Nagpur: The stamp duty exemption for companies acquiring land in Mihan-SEZ expired a year ago. This was told to Kalpana Saroj Global Aviation (KSGA), an investor in the SEZ, as the company sought the land registered recently, according to media reports. The stamp duty exemption was a major incentive for investors in Mihan, dubbed to be among the biggest multi-product SEZs in the country, the reports added.
According to sources, the lack of stamp duty exemption can be a major setback for attracting investment here. Stamp duty comes as a major amount, especially for big land parcels. KSGA had last year taken up one acre land in Mihan for setting up an aircraft engine maintenance facility. As the company went to get the land registered, it was asked to shell out stamp duty as the exemption was no longer available. This came as a surprise, says the company and it has taken up the matter with Maharashtra Airport Development Company (MADC), sources said.

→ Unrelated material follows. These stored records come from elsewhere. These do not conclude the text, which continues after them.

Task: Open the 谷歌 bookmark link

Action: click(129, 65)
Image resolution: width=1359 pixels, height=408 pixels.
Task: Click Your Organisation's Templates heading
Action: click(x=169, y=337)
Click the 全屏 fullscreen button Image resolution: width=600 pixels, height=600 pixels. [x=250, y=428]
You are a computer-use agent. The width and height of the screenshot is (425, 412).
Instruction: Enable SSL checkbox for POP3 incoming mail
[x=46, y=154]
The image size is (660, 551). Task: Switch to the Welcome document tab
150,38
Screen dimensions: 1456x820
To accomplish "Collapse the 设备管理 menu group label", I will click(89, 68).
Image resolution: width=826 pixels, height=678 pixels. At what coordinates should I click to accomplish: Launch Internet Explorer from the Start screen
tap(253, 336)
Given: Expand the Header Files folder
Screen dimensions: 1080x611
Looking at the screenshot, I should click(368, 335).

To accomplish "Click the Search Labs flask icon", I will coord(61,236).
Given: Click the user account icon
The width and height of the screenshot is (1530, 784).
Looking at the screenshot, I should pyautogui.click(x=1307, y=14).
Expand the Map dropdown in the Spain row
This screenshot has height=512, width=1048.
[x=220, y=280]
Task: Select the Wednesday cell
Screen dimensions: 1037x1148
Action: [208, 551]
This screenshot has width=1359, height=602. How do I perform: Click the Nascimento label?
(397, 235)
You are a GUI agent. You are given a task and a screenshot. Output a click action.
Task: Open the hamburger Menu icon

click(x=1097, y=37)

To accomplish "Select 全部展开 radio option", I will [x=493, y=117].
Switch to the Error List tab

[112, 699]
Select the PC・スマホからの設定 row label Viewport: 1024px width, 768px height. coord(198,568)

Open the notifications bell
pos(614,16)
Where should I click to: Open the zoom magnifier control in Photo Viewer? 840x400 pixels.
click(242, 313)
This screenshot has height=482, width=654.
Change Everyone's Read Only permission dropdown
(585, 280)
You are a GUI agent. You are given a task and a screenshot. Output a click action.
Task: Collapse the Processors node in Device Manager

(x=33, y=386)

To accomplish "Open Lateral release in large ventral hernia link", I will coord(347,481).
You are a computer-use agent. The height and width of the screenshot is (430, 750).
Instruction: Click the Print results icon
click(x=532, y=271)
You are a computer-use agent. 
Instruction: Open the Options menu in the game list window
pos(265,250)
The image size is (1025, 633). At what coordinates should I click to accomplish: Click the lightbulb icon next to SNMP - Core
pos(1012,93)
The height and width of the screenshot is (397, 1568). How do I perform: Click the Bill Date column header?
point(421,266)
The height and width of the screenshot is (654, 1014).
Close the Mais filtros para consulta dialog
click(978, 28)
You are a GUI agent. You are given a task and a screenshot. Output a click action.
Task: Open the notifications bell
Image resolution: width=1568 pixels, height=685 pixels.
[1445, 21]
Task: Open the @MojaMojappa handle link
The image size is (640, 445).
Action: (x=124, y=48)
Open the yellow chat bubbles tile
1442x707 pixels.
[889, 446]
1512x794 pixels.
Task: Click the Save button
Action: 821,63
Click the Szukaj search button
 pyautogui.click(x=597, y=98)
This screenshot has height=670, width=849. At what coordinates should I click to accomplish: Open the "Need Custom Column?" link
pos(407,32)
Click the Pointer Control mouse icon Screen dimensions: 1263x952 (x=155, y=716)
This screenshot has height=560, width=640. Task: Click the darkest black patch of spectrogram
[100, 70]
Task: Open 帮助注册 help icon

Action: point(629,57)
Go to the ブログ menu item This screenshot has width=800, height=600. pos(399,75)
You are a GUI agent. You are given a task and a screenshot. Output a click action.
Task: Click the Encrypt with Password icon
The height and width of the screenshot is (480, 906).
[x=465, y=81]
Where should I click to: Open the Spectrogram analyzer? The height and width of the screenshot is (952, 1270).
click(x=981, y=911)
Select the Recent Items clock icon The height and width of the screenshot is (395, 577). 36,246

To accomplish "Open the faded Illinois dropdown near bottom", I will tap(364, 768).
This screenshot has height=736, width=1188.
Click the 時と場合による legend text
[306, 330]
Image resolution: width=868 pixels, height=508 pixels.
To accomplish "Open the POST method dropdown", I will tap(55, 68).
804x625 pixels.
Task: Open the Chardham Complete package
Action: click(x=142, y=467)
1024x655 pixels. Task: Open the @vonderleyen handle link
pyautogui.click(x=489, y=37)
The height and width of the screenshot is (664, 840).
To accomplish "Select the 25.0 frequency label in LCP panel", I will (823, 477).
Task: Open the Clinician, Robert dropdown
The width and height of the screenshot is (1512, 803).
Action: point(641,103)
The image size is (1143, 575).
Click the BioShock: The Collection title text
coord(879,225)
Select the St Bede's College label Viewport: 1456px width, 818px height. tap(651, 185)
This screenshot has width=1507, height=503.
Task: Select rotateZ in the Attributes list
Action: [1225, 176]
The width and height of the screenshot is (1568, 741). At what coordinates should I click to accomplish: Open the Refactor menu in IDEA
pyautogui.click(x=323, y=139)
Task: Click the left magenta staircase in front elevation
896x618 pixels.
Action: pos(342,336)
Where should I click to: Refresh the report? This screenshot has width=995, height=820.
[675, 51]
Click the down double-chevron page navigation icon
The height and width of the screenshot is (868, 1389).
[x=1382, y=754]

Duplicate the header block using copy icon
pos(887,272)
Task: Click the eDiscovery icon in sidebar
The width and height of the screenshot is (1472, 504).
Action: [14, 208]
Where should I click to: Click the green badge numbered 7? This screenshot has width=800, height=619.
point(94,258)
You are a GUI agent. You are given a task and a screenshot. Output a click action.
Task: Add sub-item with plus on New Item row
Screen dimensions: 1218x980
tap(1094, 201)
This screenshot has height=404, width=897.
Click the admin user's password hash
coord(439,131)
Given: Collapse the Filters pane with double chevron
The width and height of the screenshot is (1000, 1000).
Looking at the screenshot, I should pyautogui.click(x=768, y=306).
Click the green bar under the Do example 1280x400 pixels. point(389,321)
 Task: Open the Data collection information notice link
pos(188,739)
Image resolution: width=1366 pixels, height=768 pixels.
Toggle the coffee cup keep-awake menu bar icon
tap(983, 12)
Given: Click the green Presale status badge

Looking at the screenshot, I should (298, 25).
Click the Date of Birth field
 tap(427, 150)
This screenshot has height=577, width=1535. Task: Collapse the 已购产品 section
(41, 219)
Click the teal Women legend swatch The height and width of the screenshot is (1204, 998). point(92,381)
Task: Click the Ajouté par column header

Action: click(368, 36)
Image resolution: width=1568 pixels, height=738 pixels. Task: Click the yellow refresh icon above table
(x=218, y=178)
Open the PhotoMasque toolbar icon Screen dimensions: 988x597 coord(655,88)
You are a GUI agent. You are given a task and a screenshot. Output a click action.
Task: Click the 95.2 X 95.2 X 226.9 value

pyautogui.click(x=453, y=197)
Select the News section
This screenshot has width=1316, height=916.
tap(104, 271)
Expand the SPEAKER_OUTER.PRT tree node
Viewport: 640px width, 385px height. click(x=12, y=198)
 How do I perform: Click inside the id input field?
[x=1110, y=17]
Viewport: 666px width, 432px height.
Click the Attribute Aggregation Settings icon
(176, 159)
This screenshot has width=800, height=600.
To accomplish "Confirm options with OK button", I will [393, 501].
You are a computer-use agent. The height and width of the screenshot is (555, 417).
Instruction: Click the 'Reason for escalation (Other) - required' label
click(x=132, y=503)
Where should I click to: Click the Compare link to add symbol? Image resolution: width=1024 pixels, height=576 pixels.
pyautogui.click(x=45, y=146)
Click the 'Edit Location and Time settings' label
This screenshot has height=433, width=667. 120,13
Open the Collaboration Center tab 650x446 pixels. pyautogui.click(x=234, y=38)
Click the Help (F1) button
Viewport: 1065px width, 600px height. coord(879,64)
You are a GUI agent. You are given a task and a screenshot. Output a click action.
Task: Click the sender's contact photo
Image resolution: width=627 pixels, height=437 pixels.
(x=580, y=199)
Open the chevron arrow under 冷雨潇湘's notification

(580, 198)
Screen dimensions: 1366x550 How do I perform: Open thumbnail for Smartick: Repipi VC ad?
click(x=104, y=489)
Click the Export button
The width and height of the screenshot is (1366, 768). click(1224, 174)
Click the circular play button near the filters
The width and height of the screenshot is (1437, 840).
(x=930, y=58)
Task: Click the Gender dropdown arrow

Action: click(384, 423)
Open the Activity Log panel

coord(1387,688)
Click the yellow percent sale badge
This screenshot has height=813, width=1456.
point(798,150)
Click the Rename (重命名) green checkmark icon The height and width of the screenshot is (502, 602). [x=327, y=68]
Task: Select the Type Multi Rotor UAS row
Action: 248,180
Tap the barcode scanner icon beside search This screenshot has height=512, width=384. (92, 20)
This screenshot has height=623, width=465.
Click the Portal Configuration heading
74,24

The media reports further said that the KSGA, in a letter to the MADC, said the fact was not disclosed to it at all. The letter says rather the MADC provided KSGA with the exemption notification overlooking the fact that it had already lapsed. The letter further says at the time of registration, the company’s representatives were told that the exemption has expired.
KSGA has pointed out that when its representative reached the Joint Registrar’s office, it was told that approvals for a period of 180 months had expired in May 2021. The state government exemption on stamp duty also expired at the same time. The exemption was available for a period of 15 years. The company has also pointed out that paying a stamp duty of Rs3 lakh odd is not acceptable to it, especially when it was MADC’s responsibility to ensure that the benefits of SEZ are given. Without the incentive, the very purpose of getting land in Mihan is defeated, says KSGA.
It has been learnt that the matter has also been taken up with the Development Commissioner’s (office, which has sought a clarification from MADC.